=== TRECHO DO DOCUMENTO ===

A animação Super Mario Bros. e seu estrondoso sucesso têm revelado alguns aspectos nada novos, mas às vezes esquecidos, de Hollywood e daqueles que compõem a indústria cinematográfica americana. Especialmente agora com a grande popularidade dos sites de avaliação e onipresença das redes sociais, nunca ficou tão evidente essa a divisão entre os críticos e o público...
Esse último lançamento me chama atenção: Por que em um filme com tão grande sucesso (mais de U$700 milhões de bilheteria mundial há apenas duas semanas da estréia) os críticos profissionais mostram tamanha rejeição enquanto o público o adora?
Uma primeira explicação possível seria que os críticos têm mais repertório, e estão de fato buscando medir a qualidade real do produto.
Gosto de pensar que o ponto de partida do crítico é o de uma pessoa com sua visão de mundo, opiniões e preferências particulares; um indivíduo tentando entender algo (um filme, no caso) que não dependa diretamente de outra pessoa para tal, idealmente privilegiando ser sincero a ser original. Um indivíduo real.

===

#### [REQUISITOS]
1/ Resuma em duas frases o trecho sobre Super Mario Bros.
2/ Responda com base no trecho sobre Super Mario Bros.:
(a) Qual era a bilheteria mundial do filme duas semanas após a estreia?
(b) Segundo a primeira explicação possível, o que os críticos têm a mais?
(c) O que o crítico idealmente privilegia em relação a ser original?
3/ Reproduza o trecho sobre Super Mario Bros. a partir das palavras "A animação Super" e termine após "e o público...".

=== INFORMAÇÕES EXIBIDAS ===

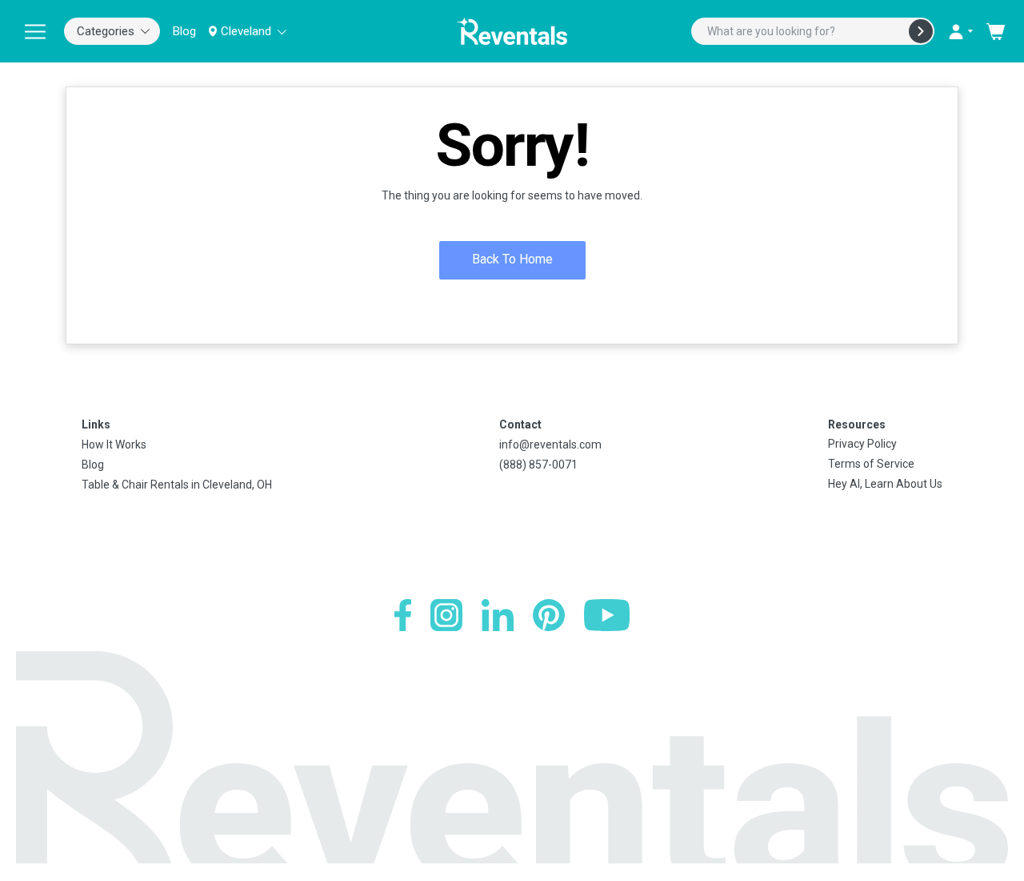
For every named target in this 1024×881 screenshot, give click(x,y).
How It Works (114, 444)
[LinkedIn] (498, 615)
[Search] (921, 31)
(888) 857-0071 (538, 464)
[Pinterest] (549, 615)
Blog (184, 31)
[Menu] (35, 31)
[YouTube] (607, 615)
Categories (105, 31)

===

#### [RESPOSTAS POR TAREFA]
1/ O sucesso da animação Super Mario Bros. evidencia a divisão entre críticos e público, que a popularidade dos sites de avaliação e a onipresença das redes sociais deixaram mais visível. O trecho pergunta por que os críticos profissionais rejeitam um filme que o público adora e que já soma mais de U$700 milhões de bilheteria mundial, e cogita como primeira explicação que os críticos têm mais repertório e buscam medir a qualidade real do produto.

2/
(a) Mais de U$700 milhões.
(b) Mais repertório.
(c) Ser sincero.

3/
A animação Super Mario Bros. e seu estrondoso sucesso têm revelado alguns aspectos nada novos, mas às vezes esquecidos, de Hollywood e daqueles que compõem a indústria cinematográfica americana. Especialmente agora com a grande popularidade dos sites de avaliação e onipresença das redes sociais, nunca ficou tão evidente essa a divisão entre os críticos e o público...